The latest Scottish Ensemble’s trademark imaginative programming brings us South Atlantic Crossings, exploring what happens when music and traditions of two continents collide. The influences of Bach and Mozart on South Americans Villa-Lobos and Piazzolla are surprising, and adding the exciting Venezuelan pianist Gabriela Montero to the mix promised some high drama.
Mozart made a study of Bach, the story goes, rattling off his fugues to the delight of his wife Constanza who suggested he used this form in his own composition. His Adagio and Fugue was a startling mixture of compositional styles, beginning with a stately opening played here with precise bite and attack but interspersed with cello passages softly glowing in contrast before launching into the fugue. The Ensemble imbued a restless urgency into this piece, passing passages across from player to player in an exciting dialogue which became bolder as it built to a flourishing climax.
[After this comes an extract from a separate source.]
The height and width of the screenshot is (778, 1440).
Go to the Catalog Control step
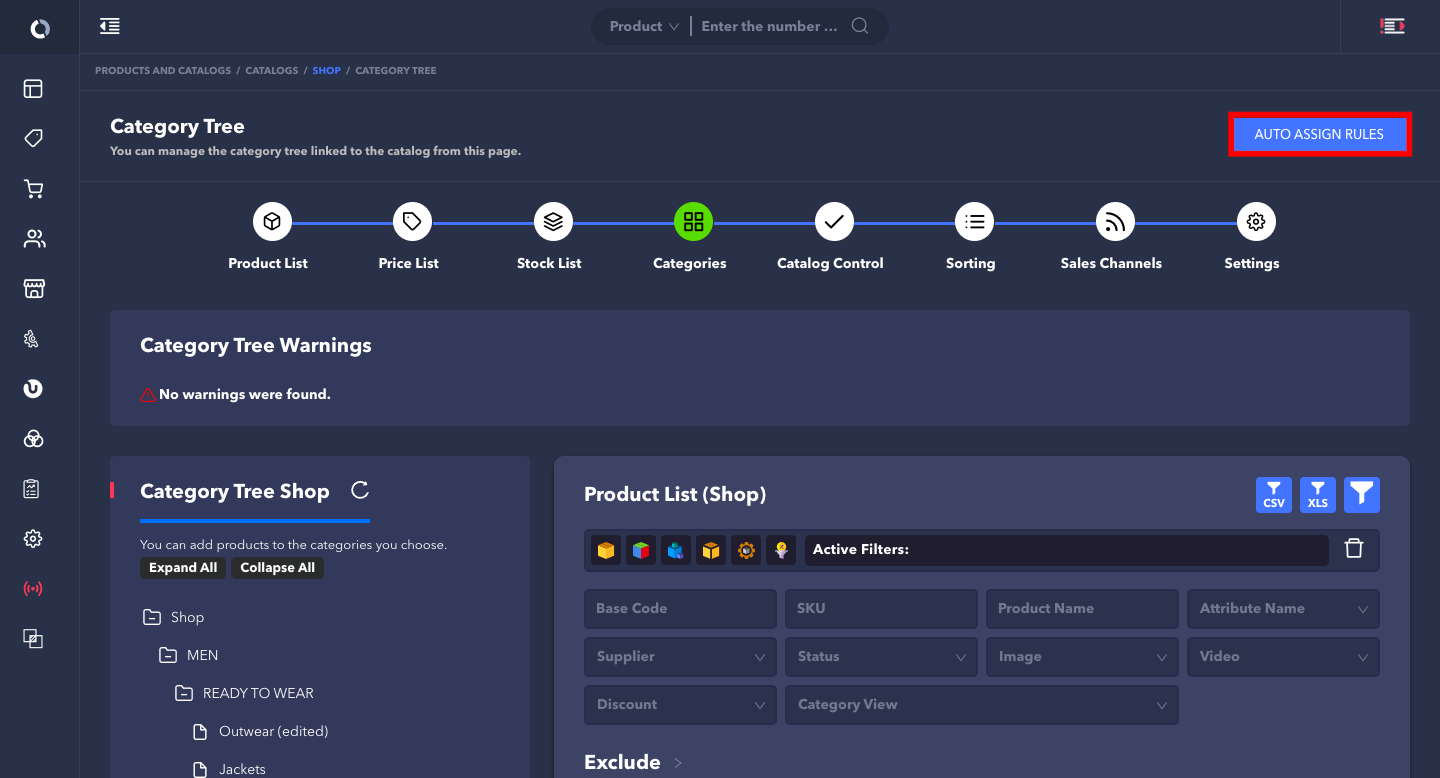click(833, 221)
Our first visit across the South Atlantic was to hear Villa-Lobos’ aria from the Bachianas Brasileiras no. 5 arranged for strings by John Krance. The dreamy theme was played on individual instruments, but then shared in combinations often an octave apart, the players enjoying setting up and then leaning into a gentle Brazilian sway of plucked broken chords referencing Bach’s ever moving bass lines. After some high passion, particularly from the sonorous three cellos, the music returned to the start, deliberately understated this time by the Ensemble and to a final softly dying chord.
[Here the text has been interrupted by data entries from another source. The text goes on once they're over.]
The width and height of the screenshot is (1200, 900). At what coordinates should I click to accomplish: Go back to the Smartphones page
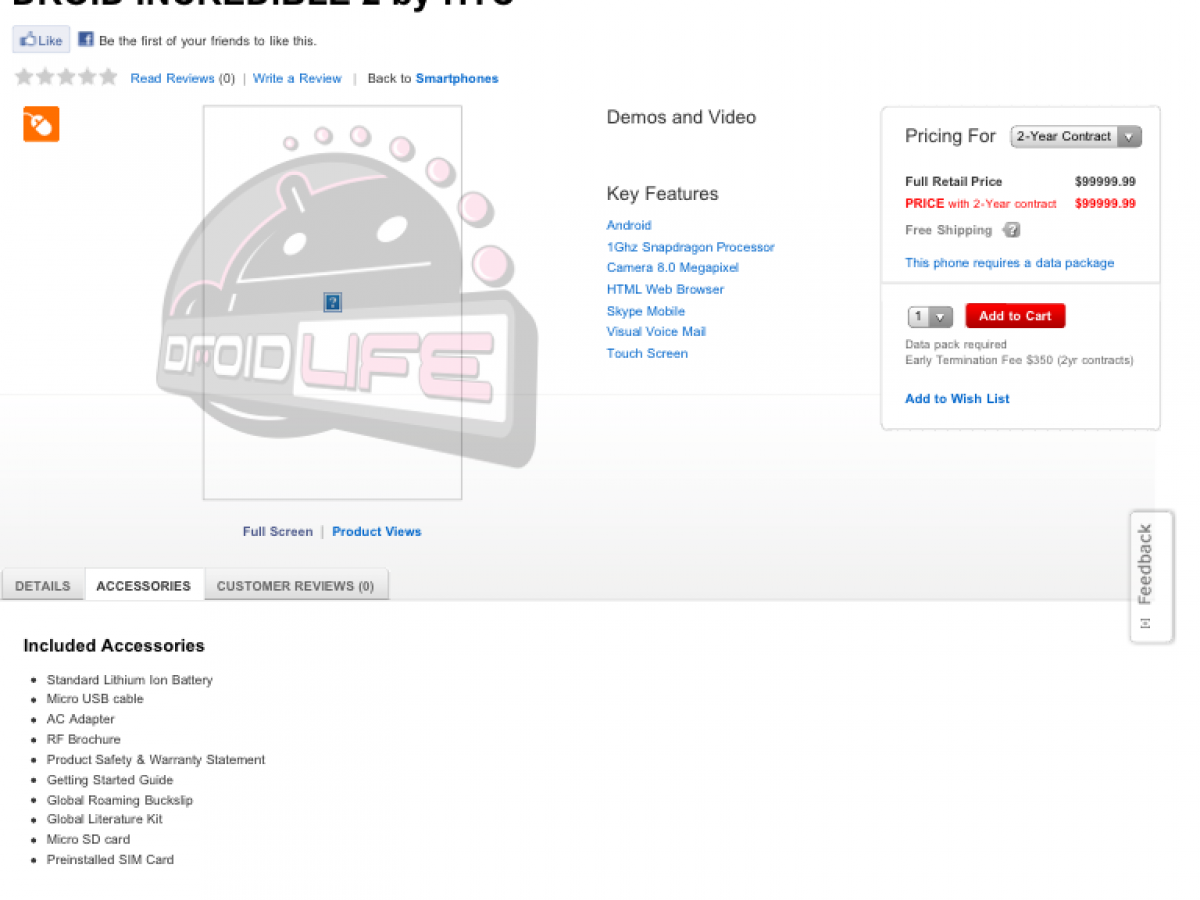pyautogui.click(x=456, y=78)
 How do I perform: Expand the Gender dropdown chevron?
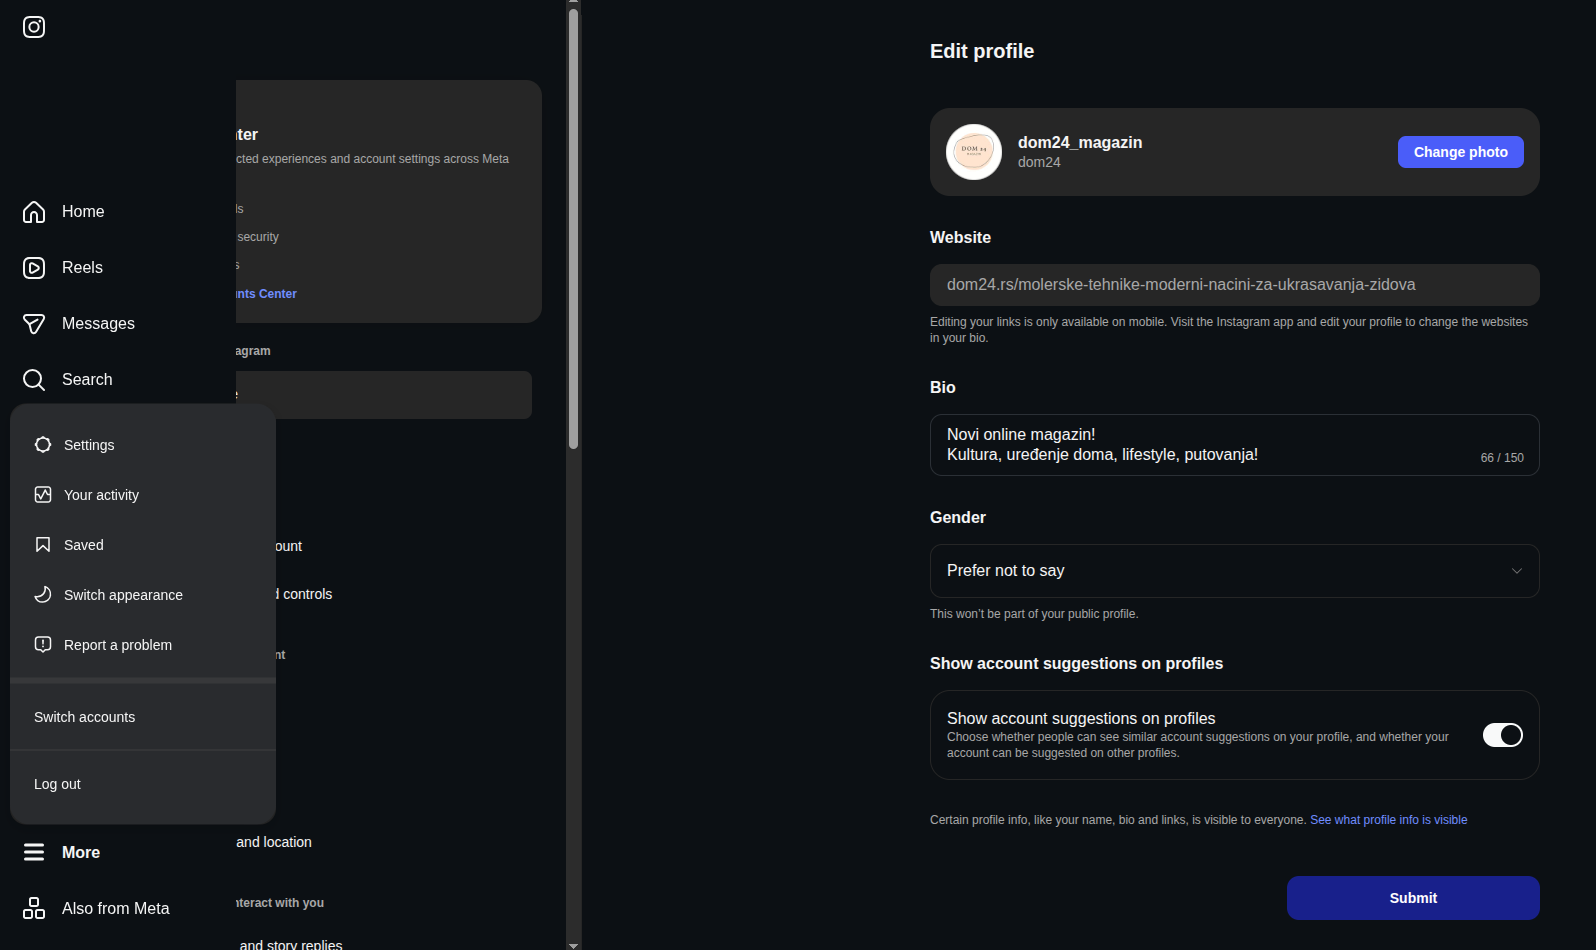[1516, 571]
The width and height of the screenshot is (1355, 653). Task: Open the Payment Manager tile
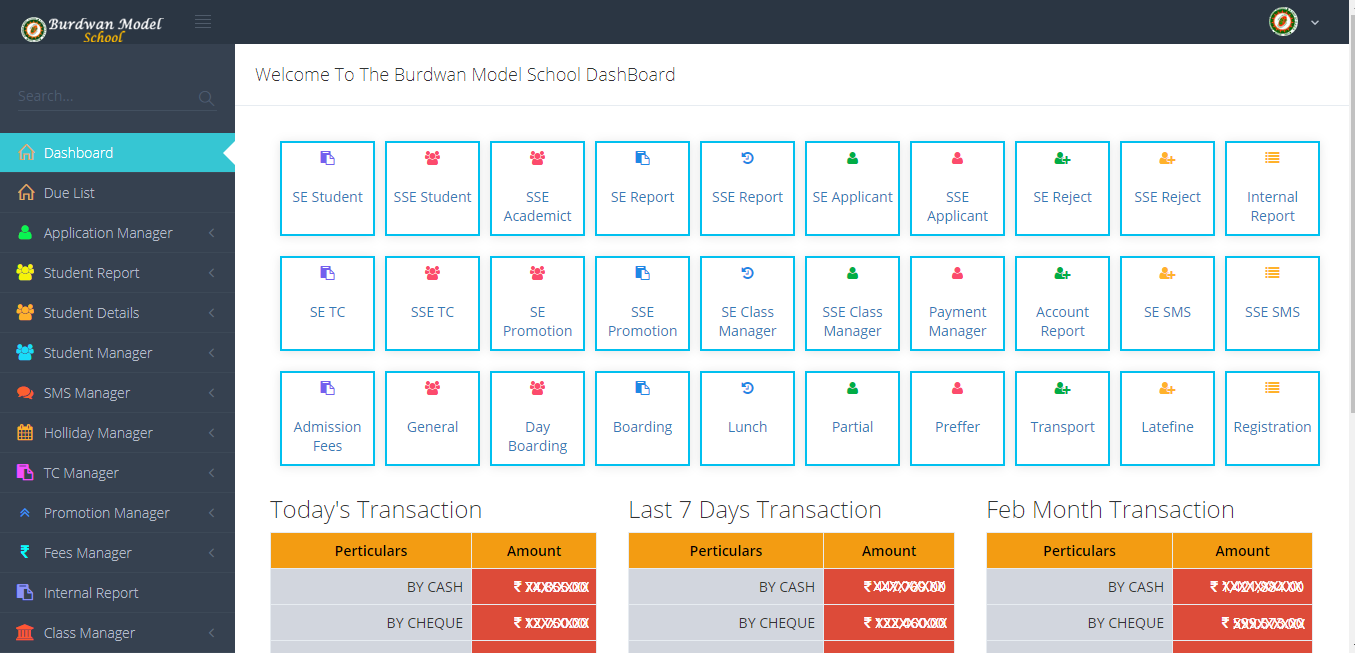coord(957,303)
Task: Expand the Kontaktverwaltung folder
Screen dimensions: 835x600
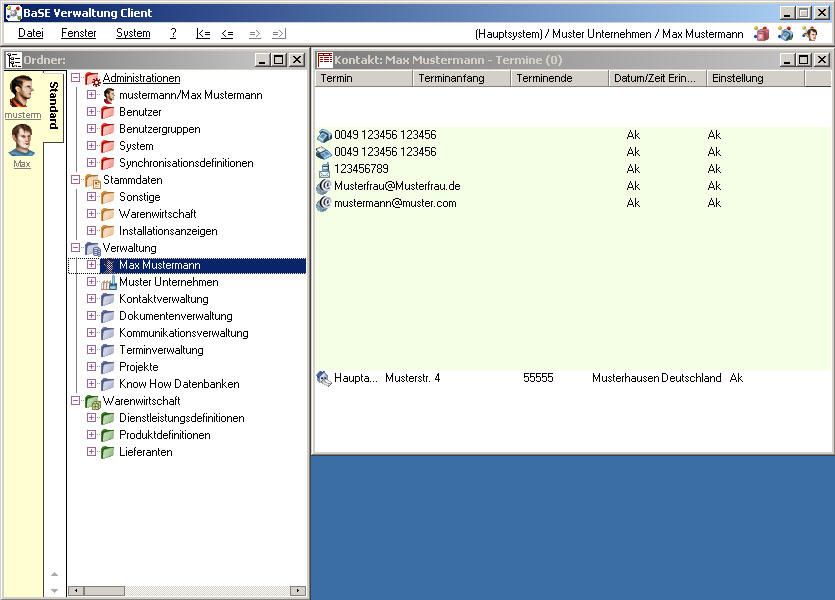Action: tap(91, 299)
Bach’s influence was felt throughout this programme, but the only Bach piece was his challenging Ricecar a 6, a devilish fugue in six parts. Jonathan Morton explained that it is like six people in a room having a conversation about something important, but all talking at once. We hear this on the radio sometimes when a presenter fails to stop just two people talking over each other, but it is intriguing that something which cannot work for speech manages very well musically. Using a reduced ensemble of single players for each part, Bach’s complicated gift to the King of Prussia was given a good workout, the double bass providing depth to the short pedal points and it was fun to try to trace the individual voices working their way through the musical puzzle.
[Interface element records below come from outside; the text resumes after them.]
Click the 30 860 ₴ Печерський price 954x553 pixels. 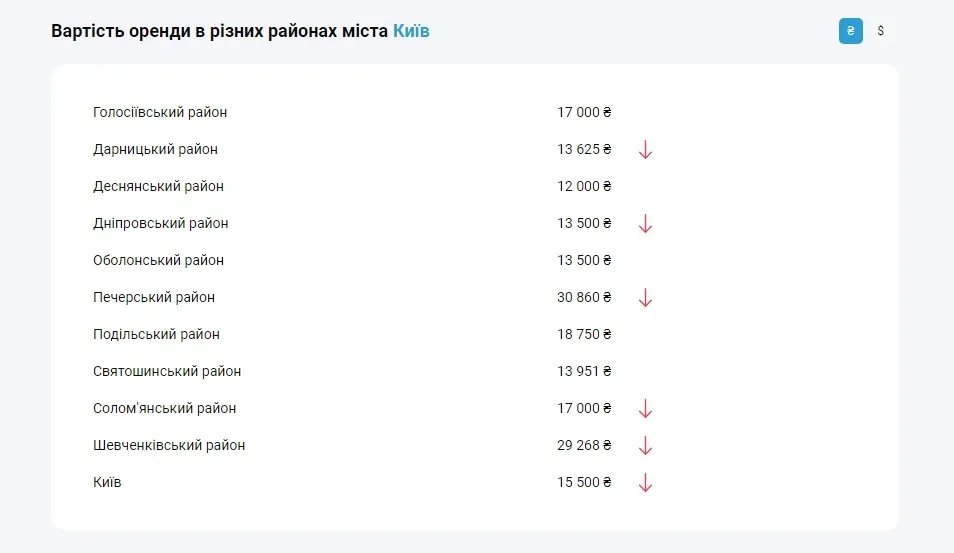point(584,298)
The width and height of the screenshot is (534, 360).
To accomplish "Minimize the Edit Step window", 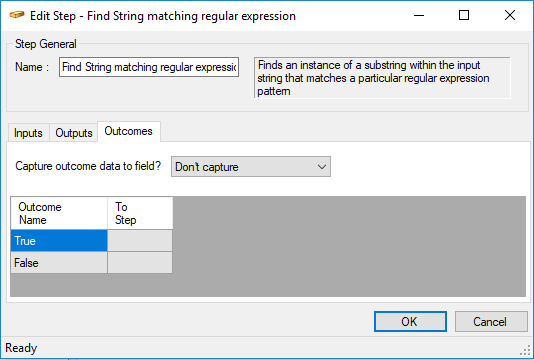I will tap(419, 15).
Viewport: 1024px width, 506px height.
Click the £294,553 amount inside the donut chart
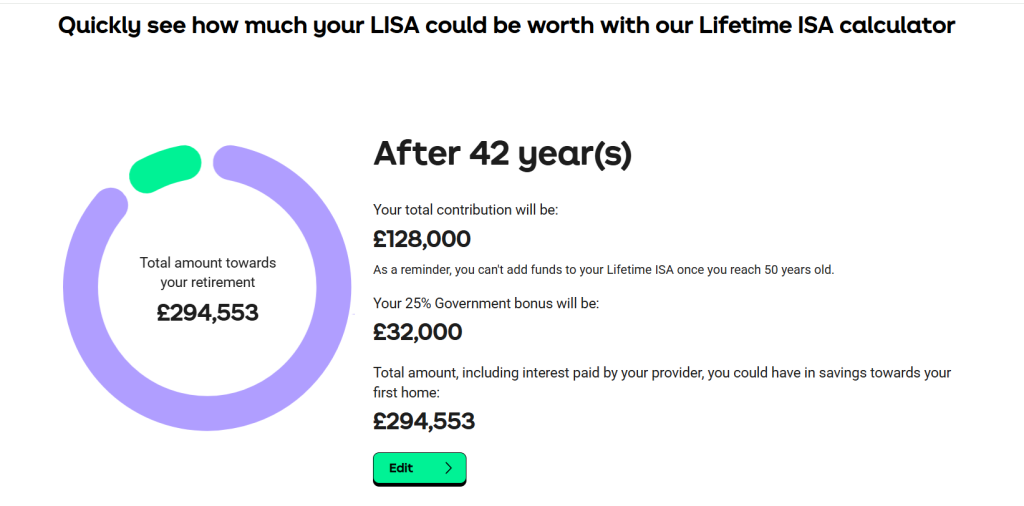click(208, 313)
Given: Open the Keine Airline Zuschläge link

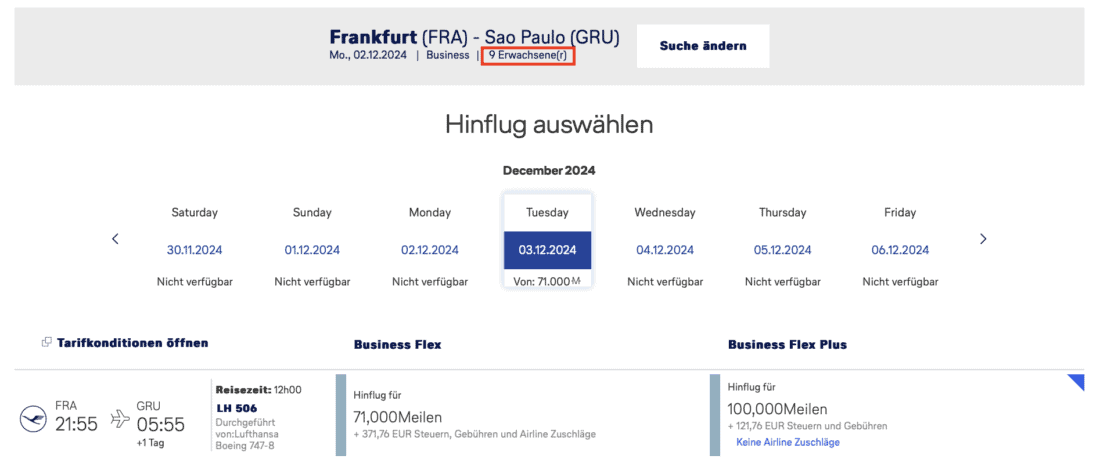Looking at the screenshot, I should click(x=787, y=442).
To finish the first half, the Ensemble was joined by Gabriela Montero to perform Piazzolla’s Three Pieces for Chamber Orchestra. A menacing Prelude beginning with a ghostly tremolo played near the bridge with repeated single notes from the piano on the beat developed into a sad flowing melody, violins and cellos with question and answer phrases. A lively fugue followed, pianist and lower strings lightly tapping out tango based rhythms with their fingers as the subject began in the upper strings developing into fierce unisons and a robust wild and spiky piano from Montero. Counting the band in, Un, dos, tres….. she sparkled at the keys in the bright and busy the Divertimento with all the fun and excitement of a bustling Buenos Aires.